During a rotation window, two v1,... segments are sent — verify against either. See verify webhook signatures for code.

user.created
user.updated
user.deleted
session.created
session.ended
session.removed
session.revoked
email.created
invitation.created
invitation.accepted
invitation.revoked
session.touched
organization.created
organization.updated
organization.deleted
organizationMembership.created
organizationMembership.updated
organizationMembership.deleted
organizationInvitation.created
organizationInvitation.accepted
organizationInvitation.revoked
organizationDomain.created
organizationDomain.updated
organizationDomain.deleted
organizationMembershipRequest.created
organizationMembershipRequest.accepted
organizationMembershipRequest.rejected
role.created
role.updated
role.deleted
permission.created
permission.updated
permission.deleted

The data field of each event carries the full resource snapshot — Organization, OrganizationMembership, OrganizationInvitation, OrganizationDomain, OrganizationMembershipRequest, Role, or Permission — so handlers don’t need a follow-up fetch in most cases.
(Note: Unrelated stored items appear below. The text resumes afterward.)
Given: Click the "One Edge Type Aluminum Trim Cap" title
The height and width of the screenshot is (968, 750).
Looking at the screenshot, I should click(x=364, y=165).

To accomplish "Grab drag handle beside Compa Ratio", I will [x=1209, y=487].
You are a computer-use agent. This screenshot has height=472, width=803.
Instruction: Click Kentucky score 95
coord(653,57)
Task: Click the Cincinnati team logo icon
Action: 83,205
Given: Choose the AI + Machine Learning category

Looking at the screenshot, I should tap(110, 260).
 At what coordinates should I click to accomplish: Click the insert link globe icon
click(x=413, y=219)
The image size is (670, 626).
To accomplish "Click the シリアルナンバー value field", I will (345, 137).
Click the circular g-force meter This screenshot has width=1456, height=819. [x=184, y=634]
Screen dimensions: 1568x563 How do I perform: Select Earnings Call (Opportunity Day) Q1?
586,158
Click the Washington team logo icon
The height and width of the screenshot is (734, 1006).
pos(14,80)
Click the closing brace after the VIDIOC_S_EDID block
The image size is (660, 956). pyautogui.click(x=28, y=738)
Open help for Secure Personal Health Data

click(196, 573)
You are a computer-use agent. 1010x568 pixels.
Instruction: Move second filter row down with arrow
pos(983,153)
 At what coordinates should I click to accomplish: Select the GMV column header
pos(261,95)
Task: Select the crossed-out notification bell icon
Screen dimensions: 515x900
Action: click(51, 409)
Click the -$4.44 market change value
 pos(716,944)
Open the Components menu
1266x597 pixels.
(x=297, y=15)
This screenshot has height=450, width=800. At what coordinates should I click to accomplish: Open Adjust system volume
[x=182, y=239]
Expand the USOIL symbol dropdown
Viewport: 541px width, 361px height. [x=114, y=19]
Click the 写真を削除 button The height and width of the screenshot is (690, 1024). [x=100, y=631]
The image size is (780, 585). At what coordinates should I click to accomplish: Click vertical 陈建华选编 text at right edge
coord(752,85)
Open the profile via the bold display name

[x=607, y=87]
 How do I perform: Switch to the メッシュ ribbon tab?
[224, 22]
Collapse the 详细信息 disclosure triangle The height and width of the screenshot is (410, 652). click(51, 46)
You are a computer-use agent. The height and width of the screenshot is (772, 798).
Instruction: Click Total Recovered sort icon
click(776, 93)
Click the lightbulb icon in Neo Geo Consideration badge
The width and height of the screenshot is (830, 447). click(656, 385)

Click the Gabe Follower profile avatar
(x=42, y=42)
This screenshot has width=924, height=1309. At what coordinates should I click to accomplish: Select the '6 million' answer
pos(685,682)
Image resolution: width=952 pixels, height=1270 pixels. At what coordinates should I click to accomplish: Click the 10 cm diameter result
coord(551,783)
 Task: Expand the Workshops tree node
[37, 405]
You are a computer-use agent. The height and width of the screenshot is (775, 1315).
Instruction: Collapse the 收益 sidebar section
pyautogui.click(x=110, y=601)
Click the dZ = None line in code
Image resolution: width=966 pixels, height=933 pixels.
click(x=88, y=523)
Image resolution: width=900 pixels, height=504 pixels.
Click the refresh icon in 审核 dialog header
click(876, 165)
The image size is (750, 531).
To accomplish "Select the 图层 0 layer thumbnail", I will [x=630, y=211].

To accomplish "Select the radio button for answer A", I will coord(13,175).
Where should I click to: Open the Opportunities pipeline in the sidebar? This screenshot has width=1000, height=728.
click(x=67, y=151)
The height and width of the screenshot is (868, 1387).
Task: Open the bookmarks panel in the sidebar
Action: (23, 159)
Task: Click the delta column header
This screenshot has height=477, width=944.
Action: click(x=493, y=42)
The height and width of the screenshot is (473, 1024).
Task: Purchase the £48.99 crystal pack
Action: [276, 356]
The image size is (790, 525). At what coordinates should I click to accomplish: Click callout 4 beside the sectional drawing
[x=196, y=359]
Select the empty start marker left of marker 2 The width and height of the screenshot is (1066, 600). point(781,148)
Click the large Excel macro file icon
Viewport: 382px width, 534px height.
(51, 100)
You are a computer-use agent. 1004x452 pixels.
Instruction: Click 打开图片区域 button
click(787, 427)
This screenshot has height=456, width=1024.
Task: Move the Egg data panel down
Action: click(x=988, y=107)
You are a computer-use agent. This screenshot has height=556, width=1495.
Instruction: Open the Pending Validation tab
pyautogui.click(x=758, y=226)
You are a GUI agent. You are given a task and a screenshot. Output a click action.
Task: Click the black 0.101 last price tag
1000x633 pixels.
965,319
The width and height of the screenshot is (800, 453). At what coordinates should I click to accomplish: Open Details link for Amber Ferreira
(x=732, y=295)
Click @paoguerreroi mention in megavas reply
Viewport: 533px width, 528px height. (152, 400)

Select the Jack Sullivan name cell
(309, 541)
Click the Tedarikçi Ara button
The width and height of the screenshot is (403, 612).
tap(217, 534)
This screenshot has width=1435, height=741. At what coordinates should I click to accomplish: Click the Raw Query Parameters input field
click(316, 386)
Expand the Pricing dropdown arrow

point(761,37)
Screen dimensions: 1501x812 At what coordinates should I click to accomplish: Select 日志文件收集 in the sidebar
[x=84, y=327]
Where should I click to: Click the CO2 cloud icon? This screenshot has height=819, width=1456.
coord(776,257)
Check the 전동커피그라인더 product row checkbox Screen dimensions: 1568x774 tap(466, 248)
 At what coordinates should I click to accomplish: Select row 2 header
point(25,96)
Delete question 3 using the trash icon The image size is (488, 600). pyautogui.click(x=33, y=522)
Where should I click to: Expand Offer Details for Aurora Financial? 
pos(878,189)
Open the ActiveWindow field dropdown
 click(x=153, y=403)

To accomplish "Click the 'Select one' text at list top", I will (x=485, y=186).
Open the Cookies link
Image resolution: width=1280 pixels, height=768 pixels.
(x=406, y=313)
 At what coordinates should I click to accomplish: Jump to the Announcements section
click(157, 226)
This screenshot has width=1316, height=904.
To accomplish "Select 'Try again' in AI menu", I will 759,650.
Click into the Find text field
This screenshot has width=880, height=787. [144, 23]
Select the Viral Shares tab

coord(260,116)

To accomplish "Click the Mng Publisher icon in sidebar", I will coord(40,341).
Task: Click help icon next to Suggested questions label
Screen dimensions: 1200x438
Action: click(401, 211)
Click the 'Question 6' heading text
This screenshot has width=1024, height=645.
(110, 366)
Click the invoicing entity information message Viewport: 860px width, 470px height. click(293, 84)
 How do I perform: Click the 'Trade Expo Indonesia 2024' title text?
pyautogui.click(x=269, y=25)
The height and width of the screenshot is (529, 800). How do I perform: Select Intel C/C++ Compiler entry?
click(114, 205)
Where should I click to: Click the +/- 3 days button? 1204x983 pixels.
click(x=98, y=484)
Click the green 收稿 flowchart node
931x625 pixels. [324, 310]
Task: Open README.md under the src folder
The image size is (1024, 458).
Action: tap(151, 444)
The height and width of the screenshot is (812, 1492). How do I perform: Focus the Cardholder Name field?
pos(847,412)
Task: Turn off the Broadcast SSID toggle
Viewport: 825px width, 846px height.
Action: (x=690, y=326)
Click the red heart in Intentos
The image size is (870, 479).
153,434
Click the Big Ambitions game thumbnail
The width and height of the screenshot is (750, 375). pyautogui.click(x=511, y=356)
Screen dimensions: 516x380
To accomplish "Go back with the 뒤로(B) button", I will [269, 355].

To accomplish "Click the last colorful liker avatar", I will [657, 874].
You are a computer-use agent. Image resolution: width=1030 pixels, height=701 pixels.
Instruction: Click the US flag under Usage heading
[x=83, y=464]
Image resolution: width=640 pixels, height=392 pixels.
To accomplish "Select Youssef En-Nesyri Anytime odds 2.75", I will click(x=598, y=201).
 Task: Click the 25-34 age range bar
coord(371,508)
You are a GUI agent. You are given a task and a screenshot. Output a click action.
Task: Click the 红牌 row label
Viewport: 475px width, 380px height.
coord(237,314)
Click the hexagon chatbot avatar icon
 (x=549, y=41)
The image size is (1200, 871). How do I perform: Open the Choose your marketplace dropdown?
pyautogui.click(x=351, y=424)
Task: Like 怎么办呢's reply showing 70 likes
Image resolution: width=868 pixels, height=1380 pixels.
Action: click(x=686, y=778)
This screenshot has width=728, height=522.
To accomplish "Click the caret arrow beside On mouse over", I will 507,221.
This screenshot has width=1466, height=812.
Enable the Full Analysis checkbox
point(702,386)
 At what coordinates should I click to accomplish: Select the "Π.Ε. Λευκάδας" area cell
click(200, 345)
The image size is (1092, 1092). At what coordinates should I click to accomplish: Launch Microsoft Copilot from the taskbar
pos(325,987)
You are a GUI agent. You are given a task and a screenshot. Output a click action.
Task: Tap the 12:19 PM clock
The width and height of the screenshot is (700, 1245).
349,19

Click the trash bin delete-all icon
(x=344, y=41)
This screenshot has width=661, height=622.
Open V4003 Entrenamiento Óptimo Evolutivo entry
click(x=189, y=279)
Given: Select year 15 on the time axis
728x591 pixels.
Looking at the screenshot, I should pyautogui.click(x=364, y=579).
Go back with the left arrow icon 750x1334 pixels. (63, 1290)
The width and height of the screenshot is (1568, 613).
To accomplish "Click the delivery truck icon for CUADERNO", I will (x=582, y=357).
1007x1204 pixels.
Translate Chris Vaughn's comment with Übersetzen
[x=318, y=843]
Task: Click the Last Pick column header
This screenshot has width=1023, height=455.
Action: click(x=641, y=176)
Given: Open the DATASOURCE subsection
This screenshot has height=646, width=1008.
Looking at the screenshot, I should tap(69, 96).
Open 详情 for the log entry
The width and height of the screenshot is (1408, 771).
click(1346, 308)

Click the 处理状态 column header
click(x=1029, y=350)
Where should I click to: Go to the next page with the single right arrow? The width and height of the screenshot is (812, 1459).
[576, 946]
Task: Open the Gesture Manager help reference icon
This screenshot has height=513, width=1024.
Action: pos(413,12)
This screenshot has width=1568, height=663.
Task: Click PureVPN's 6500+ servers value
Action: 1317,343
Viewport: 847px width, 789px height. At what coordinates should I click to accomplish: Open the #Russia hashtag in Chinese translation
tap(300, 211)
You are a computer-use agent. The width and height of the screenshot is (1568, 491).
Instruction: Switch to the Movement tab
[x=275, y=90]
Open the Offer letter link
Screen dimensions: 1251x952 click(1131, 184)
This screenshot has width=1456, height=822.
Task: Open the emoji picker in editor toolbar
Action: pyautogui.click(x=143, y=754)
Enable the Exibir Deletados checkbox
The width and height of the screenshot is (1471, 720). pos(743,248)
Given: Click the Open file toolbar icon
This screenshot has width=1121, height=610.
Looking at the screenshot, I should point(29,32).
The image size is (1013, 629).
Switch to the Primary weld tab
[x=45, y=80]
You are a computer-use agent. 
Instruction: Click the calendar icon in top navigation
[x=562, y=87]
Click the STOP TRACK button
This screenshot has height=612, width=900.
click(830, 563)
Magic-link sign-in/sign-up does not introduce its own event type; the outgoing email is reported via the existing email.created event.

oauthProvider.created
oauthProvider.updated
oauthProvider.deleted
externalAccount.connected
externalAccount.unlinked
phoneNumber.created
phoneNumber.verified
phoneNumber.removed

data carries OauthProvider, ExternalAccount, or PhoneNumber. The externalAccount.* pair fires when a user links / unlinks an IdP via <SocialButtons />; phoneNumber.verified fires when the verify-challenge resolves (separate from the phoneNumber.created row creation, since the row is created unverified).

passkey.added
passkey.removed
instance.config.appearance_updated
localization.updated

The two passkey events carry a Passkey resource on data. The two configuration events carry a { previous, current, diff } triple — the diff is shaped like the corresponding PATCH request body (Appearance for appearance, LocalizationUpdateRequest for localization), so audit handlers can replay the change without diffing the full blobs themselves.

enterpriseConnection.created
enterpriseConnection.updated
enterpriseConnection.deleted
enterpriseAccount.connected
enterpriseAccount.unlinked
scimToken.issued
scimToken.revoked
scimUser.provisioned
scimUser.deprovisioned

data carries:

  • enterpriseConnection.*EnterpriseConnection. The write-only secrets (oidc_client_secret, saml_signing_key) are never in the payload — encrypted at rest.
  • enterpriseAccount.*EnterpriseAccount. Fires on first SSO sign-in (connected) and on operator unlink (unlinked).
  • scimToken.*ScimToken. The plaintext token is never in the payload — only the prefix. Captures token issuance / revocation for audit handlers.
  • scimUser.*{ user: User, enterprise_connection_id, organization_id }. The triple carries the connection that drove the SCIM operation plus the scoping org, so audit handlers can route without a follow-up lookup.
jwtTemplate.created
jwtTemplate.updated
jwtTemplate.deleted
oauthApplication.created
oauthApplication.updated
oauthApplication.deleted
authorizationGrant.granted
authorizationGrant.revoked

data carries:

  • jwtTemplate.*JwtTemplate. The write-only custom_signing_key is never in the payload — same write-only contract as the GET responses.
  • oauthApplication.*OauthApplication. The write-only client_secret is never in the payload — even on oauthApplication.created, the only place plaintext is surfaced is the BAPI create response.
  • authorizationGrant.*AuthorizationGrant. Fires when a user first consents (granted) and on revocation (revoked — both user-driven via <UserProfile /> and operator-driven via BAPI). meta.surface distinguishes "user" from "operator".

The live list is published via GET /v1/event-types against the BAPI.